NOTICE OF SPECIAL GENERAL MEETING

NOTICE IS HEREBY GIVEN that a special general meeting of Pacific Challenge Holdings Limited (the “ Company ”) will be held at Suite 20B, 20/F, Nine Queen’s Road Central, Hong Kong on Thursday, 17th April, 2003 at 11:00 a.m. for the purpose of considering and, if thought fit, passing, with or without modification, the following resolution as a special resolution of the Company:

SPECIAL RESOLUTION

THAT :

  1. subject to the approval of the Registrar of Companies in Bermuda being obtained, the name of the Company be changed to “New Times Group Holdings Limited”; and

  2. subject to the approval of the Registrar of Companies in Hong Kong being obtained and upon the change of name of the Company referred to in the foregoing paragraph becoming effective, “新時代集團控股有限公司 ” be adopted as the Company’s Chinese name for the purposes of identification and registration with the Registrar of Companies in Hong Kong.”

By order of the Board of Pacific Challenge Holdings Limited Cheong Tin Yau Chairman

Hong Kong, 21st March, 2003

Notes:–

  1. A shareholder entitled to attend and vote at the above meeting may appoint one or more than one proxy to attend and to vote in his stead.
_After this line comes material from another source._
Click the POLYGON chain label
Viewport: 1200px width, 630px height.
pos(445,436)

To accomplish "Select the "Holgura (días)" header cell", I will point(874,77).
A proxy need not be a shareholder of the Company.

  2. Where there are joint registered holders of any Share, any one such persons may vote at the meeting, either personally or by proxy, in respect of such Share as if he were solely entitled thereto; but if more than one of such joint holders be present at the meeting personally or by proxy, that one of the said persons so present whose name stands first on the register of members of the Company in respect of such Shares shall alone be entitled to vote in respect thereof.

  3. In order to be valid, the form of proxy duly completed and signed in accordance with the instructions printed thereon together with the power of attorney or other authority, if any, under which it is signed or a notarially certified copy thereof must be delivered to the office of the branch share registrar of the Company in Hong Kong, Tengis Limited at G/F, Bank of East Asia Harbour View Centre, 56 Gloucester Road, Wanchai, Hong Kong not less than 48 hours before the time appointed for holding the meeting or any adjournment thereof.